Copy all of the data below without altering a single line.
Start of Data in this exercise
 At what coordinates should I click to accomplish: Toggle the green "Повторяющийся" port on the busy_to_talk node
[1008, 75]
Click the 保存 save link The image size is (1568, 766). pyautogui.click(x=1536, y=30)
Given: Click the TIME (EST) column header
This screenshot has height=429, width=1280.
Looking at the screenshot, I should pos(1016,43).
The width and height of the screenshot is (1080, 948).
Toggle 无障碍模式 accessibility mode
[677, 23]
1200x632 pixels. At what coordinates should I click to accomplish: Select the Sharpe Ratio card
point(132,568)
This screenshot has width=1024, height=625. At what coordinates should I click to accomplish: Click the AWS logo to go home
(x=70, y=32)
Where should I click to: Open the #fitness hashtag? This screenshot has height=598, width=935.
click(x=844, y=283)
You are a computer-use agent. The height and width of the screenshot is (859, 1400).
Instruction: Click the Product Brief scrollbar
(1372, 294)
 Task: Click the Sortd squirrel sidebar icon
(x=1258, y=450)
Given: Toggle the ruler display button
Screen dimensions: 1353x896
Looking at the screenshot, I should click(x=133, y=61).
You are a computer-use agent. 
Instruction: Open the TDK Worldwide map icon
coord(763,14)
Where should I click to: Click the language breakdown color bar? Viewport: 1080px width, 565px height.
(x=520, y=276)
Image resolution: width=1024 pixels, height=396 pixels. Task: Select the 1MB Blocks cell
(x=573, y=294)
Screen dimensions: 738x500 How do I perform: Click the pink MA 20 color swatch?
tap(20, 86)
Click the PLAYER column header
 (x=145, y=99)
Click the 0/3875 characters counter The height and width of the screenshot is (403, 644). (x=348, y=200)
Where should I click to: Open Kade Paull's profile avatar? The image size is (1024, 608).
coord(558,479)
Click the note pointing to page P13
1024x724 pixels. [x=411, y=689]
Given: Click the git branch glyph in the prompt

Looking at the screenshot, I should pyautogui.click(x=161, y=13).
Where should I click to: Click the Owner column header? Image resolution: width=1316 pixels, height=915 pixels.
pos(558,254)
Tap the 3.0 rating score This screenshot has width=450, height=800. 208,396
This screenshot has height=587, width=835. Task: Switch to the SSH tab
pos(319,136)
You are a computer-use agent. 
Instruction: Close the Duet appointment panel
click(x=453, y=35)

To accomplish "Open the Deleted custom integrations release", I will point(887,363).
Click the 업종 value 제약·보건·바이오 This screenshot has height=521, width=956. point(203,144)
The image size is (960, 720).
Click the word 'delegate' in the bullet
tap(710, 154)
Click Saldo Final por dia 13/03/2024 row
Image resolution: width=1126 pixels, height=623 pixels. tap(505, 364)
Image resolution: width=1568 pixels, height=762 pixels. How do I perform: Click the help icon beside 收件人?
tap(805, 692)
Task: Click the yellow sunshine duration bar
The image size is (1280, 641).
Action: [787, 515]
End of Data in this exercise
Answer area:
 At what coordinates should I click to accomplish: Toggle the green "Повторяющийся" port on the busy_to_talk node
[1008, 75]
Click the 保存 save link The image size is (1568, 766). pyautogui.click(x=1536, y=30)
Given: Click the TIME (EST) column header
This screenshot has height=429, width=1280.
Looking at the screenshot, I should pos(1016,43).
The width and height of the screenshot is (1080, 948).
Toggle 无障碍模式 accessibility mode
[677, 23]
1200x632 pixels. At what coordinates should I click to accomplish: Select the Sharpe Ratio card
point(132,568)
This screenshot has width=1024, height=625. At what coordinates should I click to accomplish: Click the AWS logo to go home
(x=70, y=32)
Where should I click to: Open the #fitness hashtag? This screenshot has height=598, width=935.
click(x=844, y=283)
You are a computer-use agent. The height and width of the screenshot is (859, 1400).
Instruction: Click the Product Brief scrollbar
(1372, 294)
 Task: Click the Sortd squirrel sidebar icon
(x=1258, y=450)
Given: Toggle the ruler display button
Screen dimensions: 1353x896
Looking at the screenshot, I should click(x=133, y=61).
You are a computer-use agent. 
Instruction: Open the TDK Worldwide map icon
coord(763,14)
Where should I click to: Click the language breakdown color bar? Viewport: 1080px width, 565px height.
(x=520, y=276)
Image resolution: width=1024 pixels, height=396 pixels. Task: Select the 1MB Blocks cell
(x=573, y=294)
Screen dimensions: 738x500 How do I perform: Click the pink MA 20 color swatch?
tap(20, 86)
Click the PLAYER column header
 (x=145, y=99)
Click the 0/3875 characters counter The height and width of the screenshot is (403, 644). (x=348, y=200)
Where should I click to: Open Kade Paull's profile avatar? The image size is (1024, 608).
coord(558,479)
Click the note pointing to page P13
1024x724 pixels. [x=411, y=689]
Given: Click the git branch glyph in the prompt

Looking at the screenshot, I should pyautogui.click(x=161, y=13).
Where should I click to: Click the Owner column header? Image resolution: width=1316 pixels, height=915 pixels.
pos(558,254)
Tap the 3.0 rating score This screenshot has width=450, height=800. 208,396
This screenshot has height=587, width=835. Task: Switch to the SSH tab
pos(319,136)
You are a computer-use agent. 
Instruction: Close the Duet appointment panel
click(x=453, y=35)

To accomplish "Open the Deleted custom integrations release", I will point(887,363).
Click the 업종 value 제약·보건·바이오 This screenshot has height=521, width=956. point(203,144)
The image size is (960, 720).
Click the word 'delegate' in the bullet
tap(710, 154)
Click Saldo Final por dia 13/03/2024 row
Image resolution: width=1126 pixels, height=623 pixels. tap(505, 364)
Image resolution: width=1568 pixels, height=762 pixels. How do I perform: Click the help icon beside 收件人?
tap(805, 692)
Task: Click the yellow sunshine duration bar
The image size is (1280, 641).
Action: [787, 515]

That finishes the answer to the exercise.